Salimos de la ciudad lo más temprano que pudimos, teniendo en cuenta la reparación del pinchazo de la tarde pasada y algunas compras esenciales.
Pasamos nuevamente por la laguna de Arcos (seca). Finalmente lo encontramos, iluminado por un radiante sol de la mañana.
Atraídos por la vegetación que sobrevive de las aguas subterráneas y el barro superficial, lo frecuentan diferentes grupos de ganado.
Un rebaño de vacas pasta al pie de los acantilados que forman los Arcos del mismo nombre de la laguna.
Un rebaño de cabras, en busca de algo mejor y disciplinado, sube por un sendero que da acceso a árboles de hojas suculentas.
Caminamos prestando atención a sus movimientos y a cómo enriquecían el paisaje.
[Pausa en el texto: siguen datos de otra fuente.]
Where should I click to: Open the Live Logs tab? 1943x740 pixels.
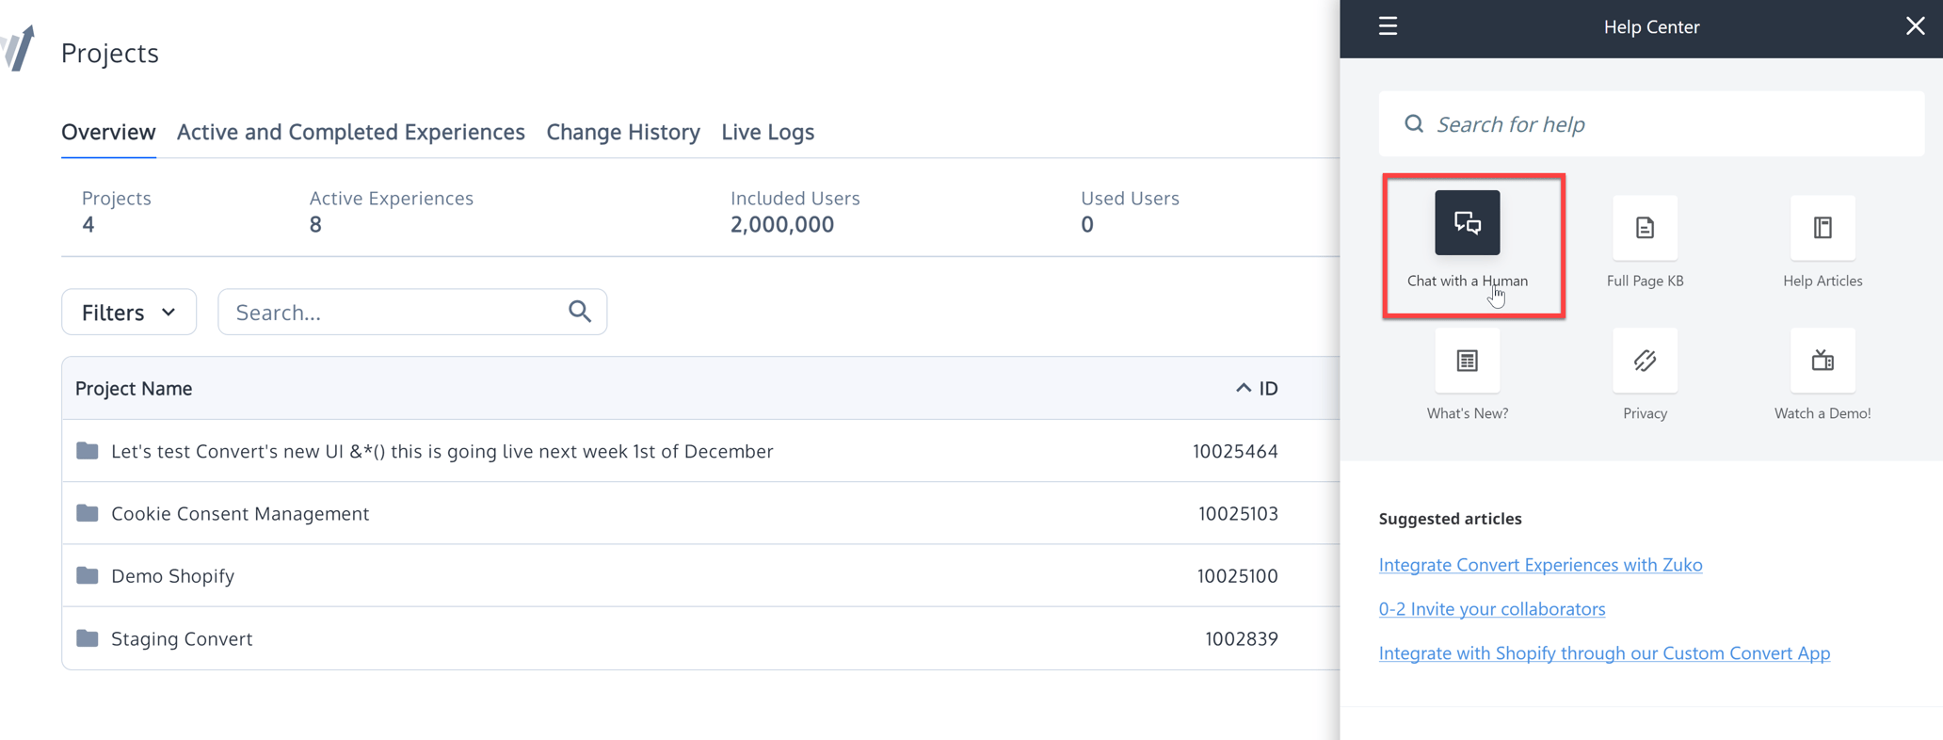click(768, 132)
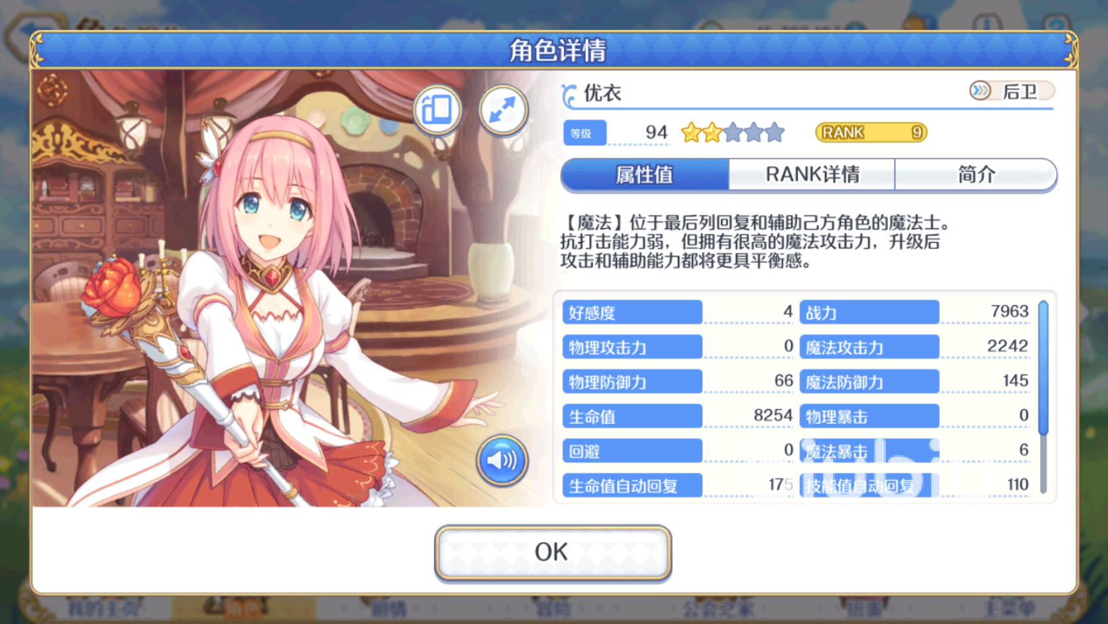
Task: Click the stats list scrollbar
Action: (1043, 397)
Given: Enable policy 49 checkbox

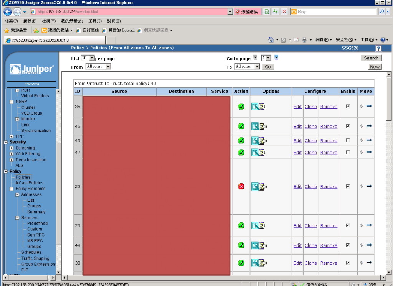Looking at the screenshot, I should [348, 140].
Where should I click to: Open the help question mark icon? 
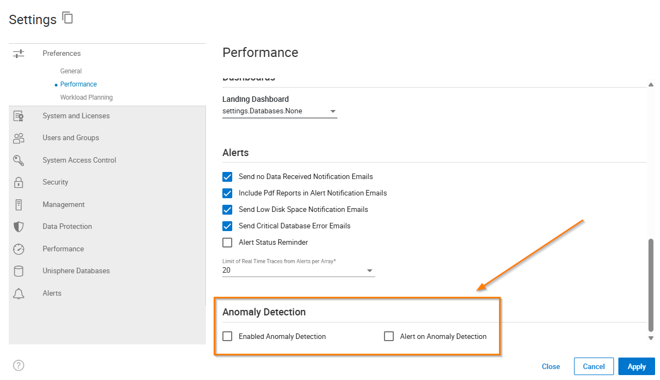pos(18,365)
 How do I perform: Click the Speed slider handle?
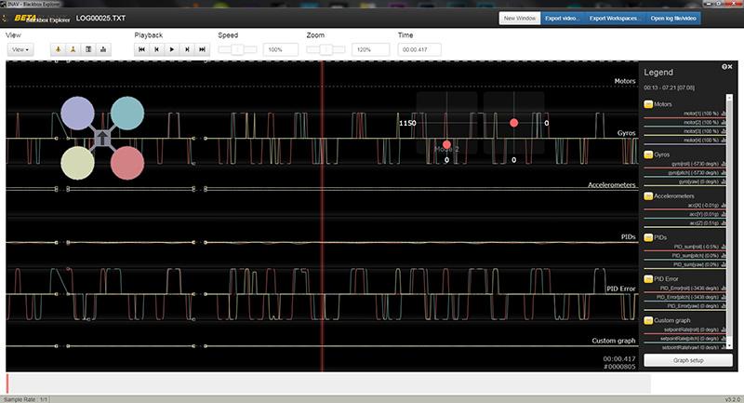tap(237, 49)
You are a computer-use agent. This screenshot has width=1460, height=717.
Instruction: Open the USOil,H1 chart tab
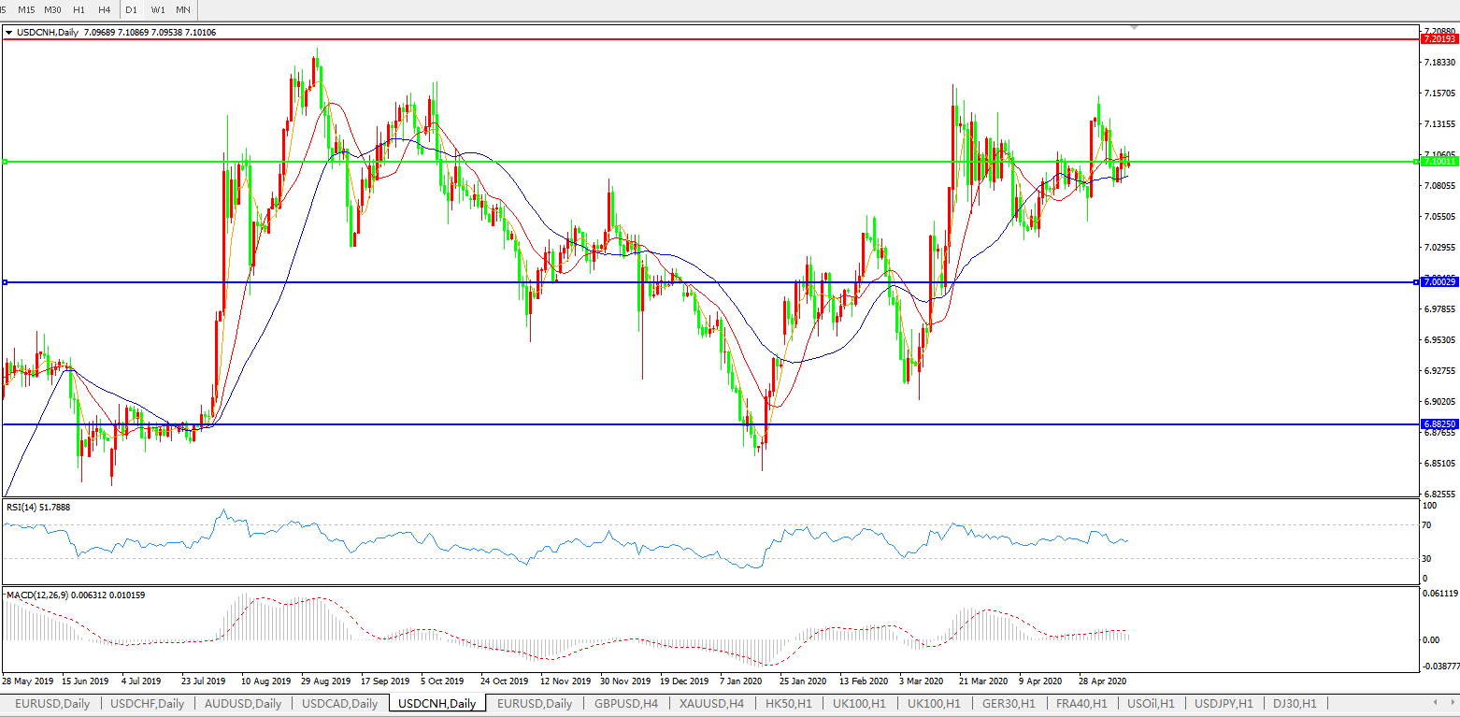tap(1151, 704)
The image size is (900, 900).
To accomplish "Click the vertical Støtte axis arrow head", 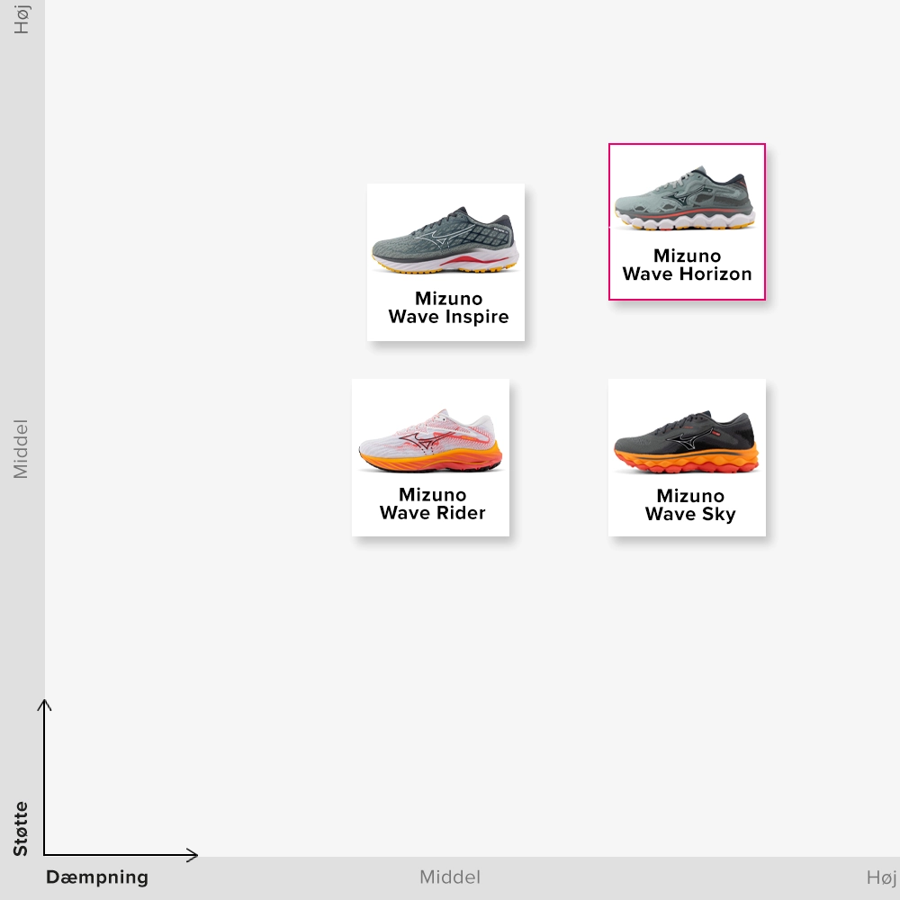I will [x=44, y=703].
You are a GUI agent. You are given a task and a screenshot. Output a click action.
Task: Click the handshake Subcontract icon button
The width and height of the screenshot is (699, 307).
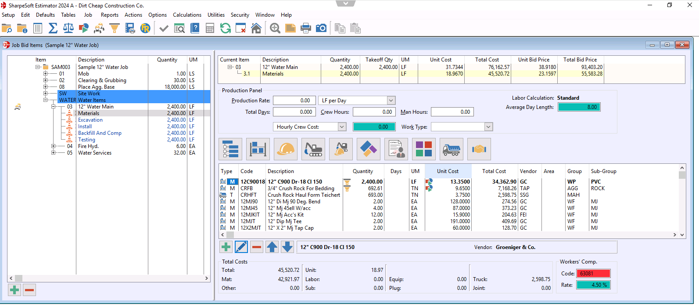click(479, 149)
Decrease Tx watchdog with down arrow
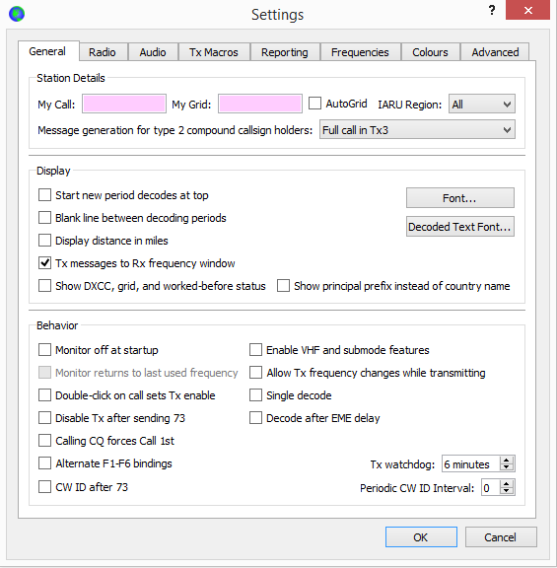Image resolution: width=557 pixels, height=568 pixels. (507, 467)
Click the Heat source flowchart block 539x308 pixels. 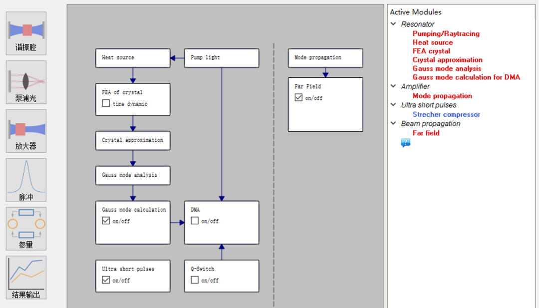tap(133, 58)
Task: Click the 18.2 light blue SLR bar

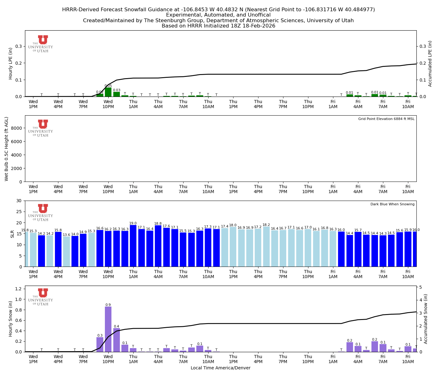Action: click(266, 247)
Poco después invertimos nuestro rumbo en busca de la Estrada Nacional 100, que nos llevaría más al sur.
Al salir de Arcos pasamos por el mismo pueblo que le sirve de puerta de entrada y por la misma bandera del MPLA que, como tantas otras extendidas por Angola, muestra la afiliación de su pueblo al eterno partido en el poder.
En lugar de seguir un camino marcado, Alexandre, el guía que nos conduce, decide confiar en la aridez de la inmensidad y en sus ya probadas habilidades de navegación.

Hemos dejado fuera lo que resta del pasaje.